▸ TO DO
In the mutual fund article, by how much did consumer spending fall in March?

▸ EXTRACTED TEXT
The One Mutual Fund I Would Buy Right Now
As the Chief Investment Strategist for Personal Finance, I get asked a lot of questions. The one I get the most is, “Which way is the stock market headed next?”
Of course, there is no way of knowing the answer to that question. I know which way I think the stock market is headed over the next few months. Only time will tell if I am correct about that.
However, I do know the answer to another question I get a lot: “If you could only buy one mutual fund right now, which one would it be?” In a moment, I’ll give you my answer. But first, I’ll address the first question since it directly influences my response to the second question.
I believe the overall stock market, as measured by the S&P 500 Index, is headed lower over the next couple of months. Lately, the financial news has been dismal. Unemployment is surging while economic productivity has fallen off a cliff.
Yet, through the end of last week the S&P was down less than 9% this year. That doesn’t even qualify as a correction despite the huge drop in corporate earnings that is taking place.
First quarter results were bad for most companies. Second quarter results will be considerably worse. And if there is a spike in COVID-19 this summer after social distancing restrictions are lifted, the second half of this year could also be a mess.
I don’t know if the stock market’s remarkable resilience is due to nothing more than optimism, irrational exuberance, and/or denial. Regardless, by any rational standard the S&P is overvalued by a fairly wide margin.
I’m not expecting a crash. However, a drop in the 10% – 20% range would not surprise me at all.
A lot of the money going back into the market recently has been invested in mega-cap tech stocks. That makes sense; most of them were largely unaffected by the coronavirus pandemic during the first quarter.
At this point, many of them appear overvalued to me and likely to pull back next month as the second quarter draws to a close. In March, consumer spending fell by 7.5%. And that was before things really got bad.
The unemployment rate for the month of May is expected to rise above 20% when that figure is reported next month. Some experts believe it could as high as 25%. And if you think consumer spending was bad in April, it could be a whole lot worse in May.

▸ DATA PROVIDED
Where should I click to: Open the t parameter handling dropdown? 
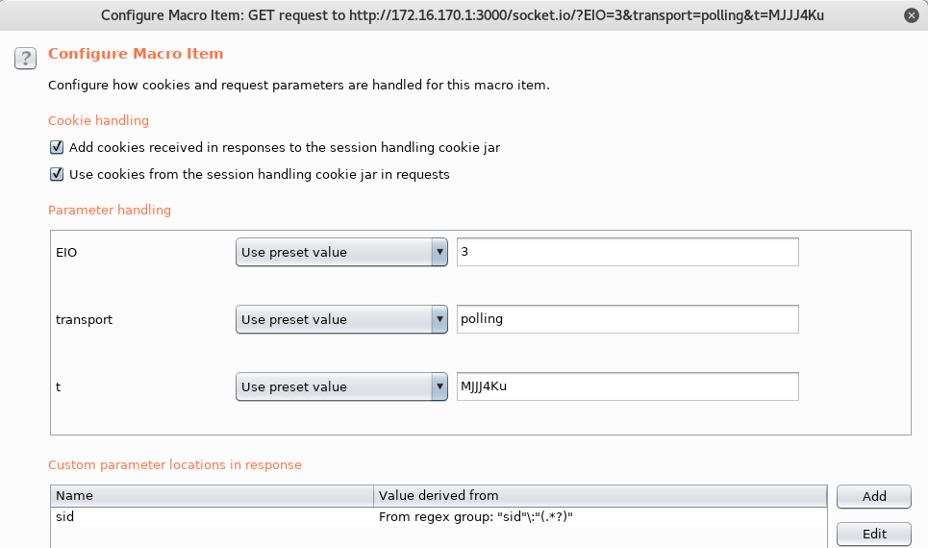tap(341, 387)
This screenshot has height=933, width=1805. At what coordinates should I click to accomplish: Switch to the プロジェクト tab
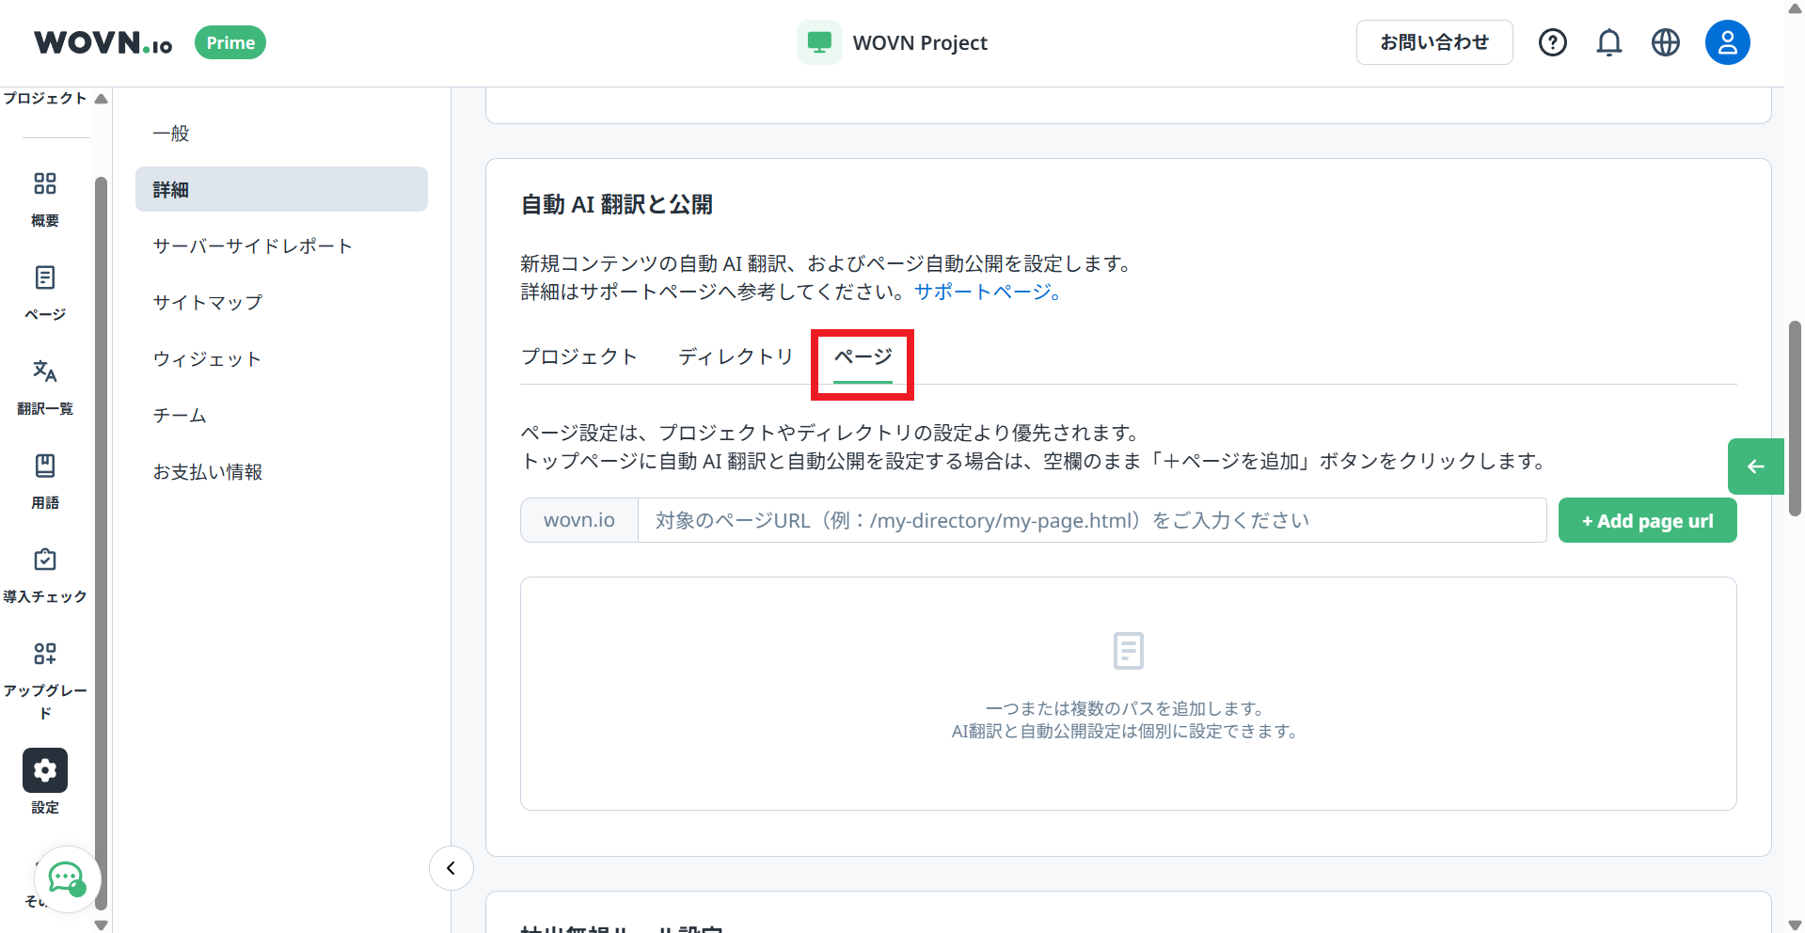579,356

--

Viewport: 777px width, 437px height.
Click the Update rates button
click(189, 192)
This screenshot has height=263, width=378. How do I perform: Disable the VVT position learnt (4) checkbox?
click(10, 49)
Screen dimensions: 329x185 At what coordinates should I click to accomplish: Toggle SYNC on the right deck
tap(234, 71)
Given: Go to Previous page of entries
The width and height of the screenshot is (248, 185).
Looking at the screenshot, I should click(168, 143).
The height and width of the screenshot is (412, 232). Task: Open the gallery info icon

...

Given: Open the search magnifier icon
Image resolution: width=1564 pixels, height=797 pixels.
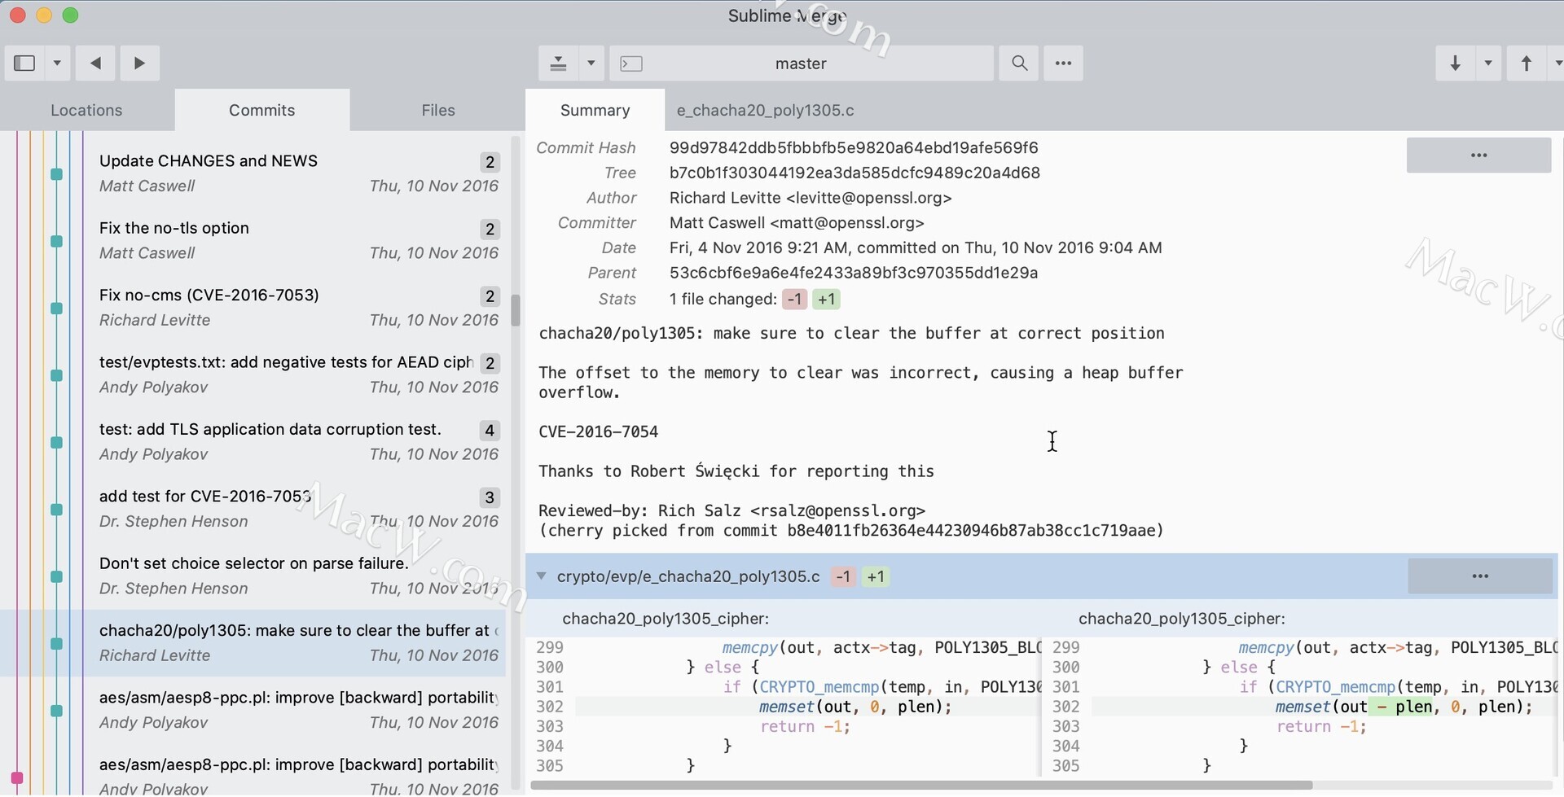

▸ YOUR RESPONSE
By 7.5%.